When they went out to Juanita’s in Rosamond, and Pancho Barnes’s famous bar closer to the base, they wore black derbies and fake mustaches from a Hollywood prop store.
But once the Lockheed jet flew, the XP-59 was doomed. Lockheed’s XP-80 proved a durable design. Quickly improved with a more powerful engine, it became the YP-80A, “the Gray Ghost.” Eventually some six thousand aircraft based on the type would be produced, a whole family of jets, including the P-80 and F-80 military fighter, the Shooting Star, and the T-33 trainer.
That cold January day, the head of the Skunk Works, Kelly Johnson, stood impatiently by the airplane in a long overcoat and knit watch cap. Johnson, then just thirty-three years old and the designer of the Lockheed Electra, the P-38 Lightning fighter, and—for Howard Hughes—the lovely tri-tailed Constellation airliner, had flown to Wright Field in Dayton just the summer before.
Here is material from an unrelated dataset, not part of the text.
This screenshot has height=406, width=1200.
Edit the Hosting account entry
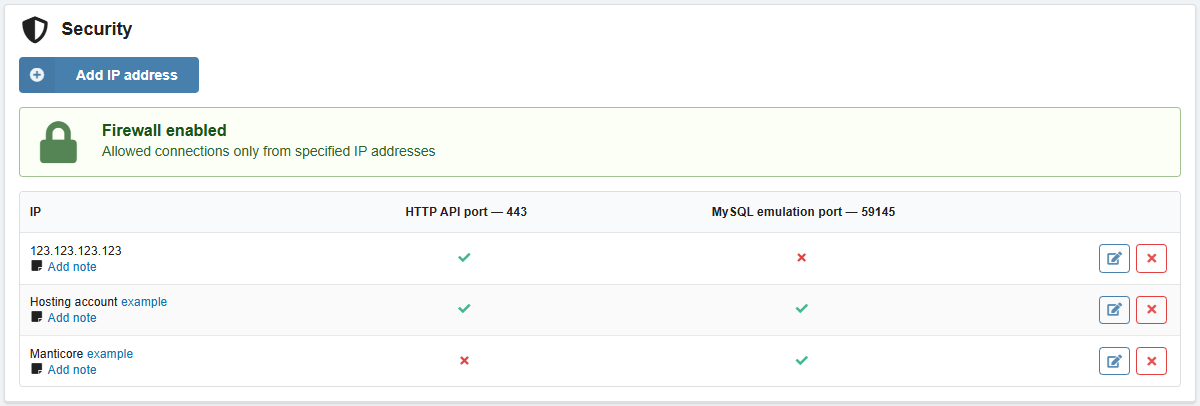1114,310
At one-thirty on the afternoon of June 8, 1943, he had been handed a signed contract to build the airplane that was now complete.
Wally Bison, the Skunk Works veteran, remembered something else. An old man when I talked to him, he had a hard time recalling names, and he kept apologizing. But Bison remembered that Johnson took the whole gang to a restaurant for lunch—and paid for it. Used to bringing his lunch to work in a brown bag, Bison saw this as an act of unprecedented largesse on the part of the penny-pinching Johnson.